Mr. Hunter, This morning I had a manifestation from some source you may think from the Devil for aught I care—what was the cause of your Apostacy. It is the fact that you surrendered your judgment and prosperity to Joseph Smith, in consequence of which your prosperity is in such a situation that you cannot dispose of it to your own advantage, and this view is sustained by the revelation to Joseph, where he is told that is not qualified for the management of the temporal business, but that his work was to attend entirely to the spiritual part of the Kingdom. I know he labored mighty hard to prove to the contrary, with that too, against the plain declaration that the Bishop shall attend to the Temporal business, had Bishop Whitny had the care of all the Church property hundreds and thousands of Dollars would saved for the church, but poor blind men worshippers like you all in Nauvoo are suffered themselves to be led by the nose  one word in regard to those rascals that are seeking my life if their God has more power than mine they may accomplish their designs, now Mr.
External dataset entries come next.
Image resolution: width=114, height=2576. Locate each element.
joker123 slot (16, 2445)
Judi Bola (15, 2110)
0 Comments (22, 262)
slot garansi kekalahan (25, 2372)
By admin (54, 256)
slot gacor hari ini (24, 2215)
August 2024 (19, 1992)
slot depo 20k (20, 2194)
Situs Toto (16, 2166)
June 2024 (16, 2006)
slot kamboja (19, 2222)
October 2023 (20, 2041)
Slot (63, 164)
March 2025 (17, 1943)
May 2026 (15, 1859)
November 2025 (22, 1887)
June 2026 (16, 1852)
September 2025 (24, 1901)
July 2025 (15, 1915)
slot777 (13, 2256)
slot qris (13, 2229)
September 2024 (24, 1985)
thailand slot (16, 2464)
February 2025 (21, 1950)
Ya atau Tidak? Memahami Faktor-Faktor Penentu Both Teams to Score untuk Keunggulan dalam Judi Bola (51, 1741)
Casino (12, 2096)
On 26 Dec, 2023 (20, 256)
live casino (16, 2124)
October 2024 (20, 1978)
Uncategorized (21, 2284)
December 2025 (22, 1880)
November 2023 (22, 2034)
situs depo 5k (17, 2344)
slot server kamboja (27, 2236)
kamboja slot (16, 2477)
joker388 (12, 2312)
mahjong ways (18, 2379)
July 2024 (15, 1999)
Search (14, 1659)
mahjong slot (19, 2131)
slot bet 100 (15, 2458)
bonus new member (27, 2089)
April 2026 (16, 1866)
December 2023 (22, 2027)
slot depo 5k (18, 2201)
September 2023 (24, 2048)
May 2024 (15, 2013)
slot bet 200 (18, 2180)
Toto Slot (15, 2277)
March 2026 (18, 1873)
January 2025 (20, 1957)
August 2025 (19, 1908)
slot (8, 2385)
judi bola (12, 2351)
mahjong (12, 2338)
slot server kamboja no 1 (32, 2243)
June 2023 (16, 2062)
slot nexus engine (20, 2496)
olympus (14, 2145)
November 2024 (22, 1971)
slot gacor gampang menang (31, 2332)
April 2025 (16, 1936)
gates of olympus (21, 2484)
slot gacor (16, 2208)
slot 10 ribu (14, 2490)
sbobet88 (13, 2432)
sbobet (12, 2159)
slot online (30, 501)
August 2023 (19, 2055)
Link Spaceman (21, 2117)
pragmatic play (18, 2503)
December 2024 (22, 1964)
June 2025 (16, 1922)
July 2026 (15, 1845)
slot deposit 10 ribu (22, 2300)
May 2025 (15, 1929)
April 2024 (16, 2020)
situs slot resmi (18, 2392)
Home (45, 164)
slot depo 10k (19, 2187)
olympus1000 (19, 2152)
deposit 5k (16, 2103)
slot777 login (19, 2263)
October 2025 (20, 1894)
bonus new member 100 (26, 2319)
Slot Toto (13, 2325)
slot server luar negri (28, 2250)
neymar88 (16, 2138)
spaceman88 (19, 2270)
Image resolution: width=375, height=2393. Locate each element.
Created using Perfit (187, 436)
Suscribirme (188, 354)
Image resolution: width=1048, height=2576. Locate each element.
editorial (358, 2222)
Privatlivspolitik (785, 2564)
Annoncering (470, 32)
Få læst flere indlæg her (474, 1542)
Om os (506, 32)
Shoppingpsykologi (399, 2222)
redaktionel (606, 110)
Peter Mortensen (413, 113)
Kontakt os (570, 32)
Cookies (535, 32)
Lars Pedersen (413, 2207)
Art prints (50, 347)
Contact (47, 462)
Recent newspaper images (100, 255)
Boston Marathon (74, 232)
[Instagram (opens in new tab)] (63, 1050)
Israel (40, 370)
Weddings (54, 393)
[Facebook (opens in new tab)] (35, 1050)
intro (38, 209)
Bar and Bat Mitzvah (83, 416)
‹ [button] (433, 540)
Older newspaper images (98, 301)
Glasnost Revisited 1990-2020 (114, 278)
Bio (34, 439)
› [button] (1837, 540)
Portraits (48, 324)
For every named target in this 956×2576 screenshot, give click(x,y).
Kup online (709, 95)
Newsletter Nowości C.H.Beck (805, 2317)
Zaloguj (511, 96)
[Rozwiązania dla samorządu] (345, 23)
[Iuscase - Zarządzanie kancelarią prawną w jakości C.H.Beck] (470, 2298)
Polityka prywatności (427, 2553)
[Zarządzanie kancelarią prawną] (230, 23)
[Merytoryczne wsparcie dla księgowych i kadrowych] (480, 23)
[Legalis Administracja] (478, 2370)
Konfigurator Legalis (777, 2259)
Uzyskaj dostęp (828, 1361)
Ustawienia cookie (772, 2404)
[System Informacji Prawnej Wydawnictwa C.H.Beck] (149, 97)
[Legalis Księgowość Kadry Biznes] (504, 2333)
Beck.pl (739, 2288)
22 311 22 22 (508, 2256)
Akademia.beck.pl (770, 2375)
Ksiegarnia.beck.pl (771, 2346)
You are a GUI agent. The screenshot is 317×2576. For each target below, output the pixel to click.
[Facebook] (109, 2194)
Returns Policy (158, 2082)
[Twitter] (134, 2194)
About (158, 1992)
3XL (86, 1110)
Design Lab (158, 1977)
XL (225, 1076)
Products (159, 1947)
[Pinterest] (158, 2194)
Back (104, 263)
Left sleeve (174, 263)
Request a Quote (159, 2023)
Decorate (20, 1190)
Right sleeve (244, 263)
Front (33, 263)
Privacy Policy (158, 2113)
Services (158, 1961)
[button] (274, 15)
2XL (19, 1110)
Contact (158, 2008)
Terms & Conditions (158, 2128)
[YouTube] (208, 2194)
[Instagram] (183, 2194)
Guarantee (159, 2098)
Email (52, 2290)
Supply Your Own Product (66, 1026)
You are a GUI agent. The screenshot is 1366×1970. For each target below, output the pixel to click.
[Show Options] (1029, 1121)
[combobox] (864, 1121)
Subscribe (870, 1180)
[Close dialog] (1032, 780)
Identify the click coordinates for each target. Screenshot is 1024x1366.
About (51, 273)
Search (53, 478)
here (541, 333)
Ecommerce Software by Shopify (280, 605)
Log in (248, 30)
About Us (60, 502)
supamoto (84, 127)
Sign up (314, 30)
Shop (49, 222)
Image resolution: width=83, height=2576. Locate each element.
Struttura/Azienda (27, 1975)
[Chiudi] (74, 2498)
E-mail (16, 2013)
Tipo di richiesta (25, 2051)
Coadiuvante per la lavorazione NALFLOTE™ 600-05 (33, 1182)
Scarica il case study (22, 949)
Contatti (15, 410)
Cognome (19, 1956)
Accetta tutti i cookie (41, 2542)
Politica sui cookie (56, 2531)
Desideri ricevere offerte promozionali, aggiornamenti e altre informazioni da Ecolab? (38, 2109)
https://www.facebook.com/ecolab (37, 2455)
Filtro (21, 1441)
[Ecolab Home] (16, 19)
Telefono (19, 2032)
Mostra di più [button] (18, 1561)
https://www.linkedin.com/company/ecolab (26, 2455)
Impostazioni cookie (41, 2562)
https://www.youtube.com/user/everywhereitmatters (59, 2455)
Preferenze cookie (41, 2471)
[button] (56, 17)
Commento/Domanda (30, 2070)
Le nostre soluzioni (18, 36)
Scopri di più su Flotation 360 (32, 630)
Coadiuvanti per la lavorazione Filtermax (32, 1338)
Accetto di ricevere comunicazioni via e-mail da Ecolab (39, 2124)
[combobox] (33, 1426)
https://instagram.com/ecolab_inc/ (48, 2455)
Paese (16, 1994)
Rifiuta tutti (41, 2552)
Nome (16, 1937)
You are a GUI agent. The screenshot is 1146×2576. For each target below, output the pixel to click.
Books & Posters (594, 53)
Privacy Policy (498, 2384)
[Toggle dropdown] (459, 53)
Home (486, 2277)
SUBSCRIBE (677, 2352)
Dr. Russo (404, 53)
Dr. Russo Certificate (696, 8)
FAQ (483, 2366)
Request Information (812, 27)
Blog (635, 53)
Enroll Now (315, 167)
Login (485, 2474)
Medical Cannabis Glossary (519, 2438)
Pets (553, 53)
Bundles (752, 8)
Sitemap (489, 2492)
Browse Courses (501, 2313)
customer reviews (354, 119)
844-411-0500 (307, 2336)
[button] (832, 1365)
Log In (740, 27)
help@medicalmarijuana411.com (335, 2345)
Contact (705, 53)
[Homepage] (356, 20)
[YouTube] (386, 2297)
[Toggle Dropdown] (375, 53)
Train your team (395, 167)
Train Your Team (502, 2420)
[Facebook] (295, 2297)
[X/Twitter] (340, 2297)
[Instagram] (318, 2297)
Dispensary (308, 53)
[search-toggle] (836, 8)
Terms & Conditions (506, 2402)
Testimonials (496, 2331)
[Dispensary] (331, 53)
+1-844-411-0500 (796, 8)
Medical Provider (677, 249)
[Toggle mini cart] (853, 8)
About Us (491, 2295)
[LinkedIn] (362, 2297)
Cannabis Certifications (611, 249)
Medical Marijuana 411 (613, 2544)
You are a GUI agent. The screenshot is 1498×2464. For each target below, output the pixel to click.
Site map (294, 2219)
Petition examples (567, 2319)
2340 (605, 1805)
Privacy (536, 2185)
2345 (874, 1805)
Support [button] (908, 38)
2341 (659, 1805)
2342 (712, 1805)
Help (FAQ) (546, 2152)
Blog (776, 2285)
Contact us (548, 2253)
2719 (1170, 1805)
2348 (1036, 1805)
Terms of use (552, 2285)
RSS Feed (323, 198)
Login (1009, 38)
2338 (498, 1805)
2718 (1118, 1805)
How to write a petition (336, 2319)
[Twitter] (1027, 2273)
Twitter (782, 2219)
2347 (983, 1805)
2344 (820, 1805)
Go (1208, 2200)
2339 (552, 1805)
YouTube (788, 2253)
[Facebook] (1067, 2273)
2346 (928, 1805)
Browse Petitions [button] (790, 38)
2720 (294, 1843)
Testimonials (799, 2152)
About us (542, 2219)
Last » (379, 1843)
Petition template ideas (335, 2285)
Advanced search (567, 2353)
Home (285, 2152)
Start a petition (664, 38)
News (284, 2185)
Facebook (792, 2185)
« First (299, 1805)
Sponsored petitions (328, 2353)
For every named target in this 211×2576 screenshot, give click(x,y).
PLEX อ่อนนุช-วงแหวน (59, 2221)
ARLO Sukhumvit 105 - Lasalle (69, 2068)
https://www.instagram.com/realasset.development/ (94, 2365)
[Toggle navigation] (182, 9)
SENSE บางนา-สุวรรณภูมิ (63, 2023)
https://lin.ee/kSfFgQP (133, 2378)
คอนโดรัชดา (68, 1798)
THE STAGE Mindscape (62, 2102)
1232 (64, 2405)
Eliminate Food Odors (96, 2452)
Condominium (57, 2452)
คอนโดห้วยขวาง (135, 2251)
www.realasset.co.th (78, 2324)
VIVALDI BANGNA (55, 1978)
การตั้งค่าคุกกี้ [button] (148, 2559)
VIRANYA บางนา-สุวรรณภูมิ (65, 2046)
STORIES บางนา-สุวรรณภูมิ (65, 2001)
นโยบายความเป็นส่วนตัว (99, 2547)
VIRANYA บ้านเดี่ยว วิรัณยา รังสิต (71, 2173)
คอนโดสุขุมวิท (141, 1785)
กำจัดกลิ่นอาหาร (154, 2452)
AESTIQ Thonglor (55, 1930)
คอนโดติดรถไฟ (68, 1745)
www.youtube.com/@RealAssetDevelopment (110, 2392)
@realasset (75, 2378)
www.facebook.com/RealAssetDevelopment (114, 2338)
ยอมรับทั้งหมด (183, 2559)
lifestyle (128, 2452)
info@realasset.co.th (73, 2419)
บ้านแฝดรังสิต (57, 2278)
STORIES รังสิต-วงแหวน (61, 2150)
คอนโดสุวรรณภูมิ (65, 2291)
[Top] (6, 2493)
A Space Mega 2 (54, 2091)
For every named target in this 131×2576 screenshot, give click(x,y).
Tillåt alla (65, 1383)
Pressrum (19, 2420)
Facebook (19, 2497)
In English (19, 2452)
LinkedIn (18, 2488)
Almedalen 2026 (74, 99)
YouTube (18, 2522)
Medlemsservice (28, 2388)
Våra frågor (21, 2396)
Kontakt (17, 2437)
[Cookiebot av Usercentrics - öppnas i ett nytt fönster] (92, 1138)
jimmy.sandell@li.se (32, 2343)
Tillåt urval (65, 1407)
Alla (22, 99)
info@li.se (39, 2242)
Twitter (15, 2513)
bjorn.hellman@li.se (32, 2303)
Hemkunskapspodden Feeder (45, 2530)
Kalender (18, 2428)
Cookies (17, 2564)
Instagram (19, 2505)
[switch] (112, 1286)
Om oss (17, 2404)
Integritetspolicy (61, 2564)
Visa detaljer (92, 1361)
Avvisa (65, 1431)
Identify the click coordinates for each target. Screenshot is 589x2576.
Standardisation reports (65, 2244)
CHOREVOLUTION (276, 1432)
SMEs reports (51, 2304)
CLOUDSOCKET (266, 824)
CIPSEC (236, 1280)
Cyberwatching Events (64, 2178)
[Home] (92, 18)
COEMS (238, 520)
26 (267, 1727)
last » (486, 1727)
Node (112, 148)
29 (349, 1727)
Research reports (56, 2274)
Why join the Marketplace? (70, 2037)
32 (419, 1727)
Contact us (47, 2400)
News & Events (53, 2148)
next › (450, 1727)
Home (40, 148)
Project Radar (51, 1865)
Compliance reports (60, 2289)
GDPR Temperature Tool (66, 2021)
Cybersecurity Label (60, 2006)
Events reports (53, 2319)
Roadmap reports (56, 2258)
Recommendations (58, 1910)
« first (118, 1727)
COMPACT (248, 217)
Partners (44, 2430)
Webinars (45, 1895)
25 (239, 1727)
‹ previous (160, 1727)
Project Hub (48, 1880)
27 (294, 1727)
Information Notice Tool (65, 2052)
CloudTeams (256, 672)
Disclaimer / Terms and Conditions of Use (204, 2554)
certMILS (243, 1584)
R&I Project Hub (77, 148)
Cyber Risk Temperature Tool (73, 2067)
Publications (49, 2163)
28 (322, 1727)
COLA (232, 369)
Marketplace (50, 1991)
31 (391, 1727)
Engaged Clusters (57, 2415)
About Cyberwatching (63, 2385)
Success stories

Hunter what do you think of a set of men who have their captain of stealing company, and murdering club &c. as I told Bishop Whitney in a letter sent to him, I tell you there are men in your midst who are supporting the views of the 12, and with all their mighty power with the Devil they cannot discern nor discover them but they put as much confidence in them as they do in each other, and the time will come soon when their [sic] will be one of the greatest revelation published from Nauvoo that has been seen lately, so keep a look out for big discoveries God knows Mr Hunter that there are many men in Nauvoo with whom I can sympathize, but you are not deserve no sympathy for you have an abundance to make you and your family comfortable if you must sacrifice ¾ of your property, and therefore under greater condemnation—I should like to see you and try to reason with you once more if you are not ashamed to call & see me. I can tell you thing you little dream of.
So who do you think wrote this? The writer makes clear that his/her biggest beef with Joseph was the Prophet’s financial meddling. Evidence suggests that this was a concern of Law and his faction. There also seems to have been some competition between Law and Hunter over factory building. Furthermore, when was the written? The statement “I tell you there are men in your midst who are supporting the views of the 12” sounds like a reference to succession, but the letter also seems to refer to Joseph in the present tense. Guesses?
 On Hunter’s wealth see my “‘Congenial to Nearly Every Shade of Radicalism’: The Delaware Valley and the Success of Early Mormonism” Religion and American Culture, 17, no. 1 (2007): 129-64.
 Robert Bruce Flanders, Nauvoo: Kingdom on the Mississippi (Urbana: University of Illinois Press, 1965), 161-63.
 Edward Hunter, “Autobiography of Edward Hunter,” in William E. Hunter, Edward Hunter: Faithful Steward, edited by Janath Russell Cannon (1976), 318-19.
 Richard Bushman, Joseph Smith: Rough Stone Rolling (New York: Knopf, 2005), 529.
 Glen M. Leonard, Nauvoo: A Place of Peace, A People of Promise (Salt Lake City: Deseret Book, 2002), 156.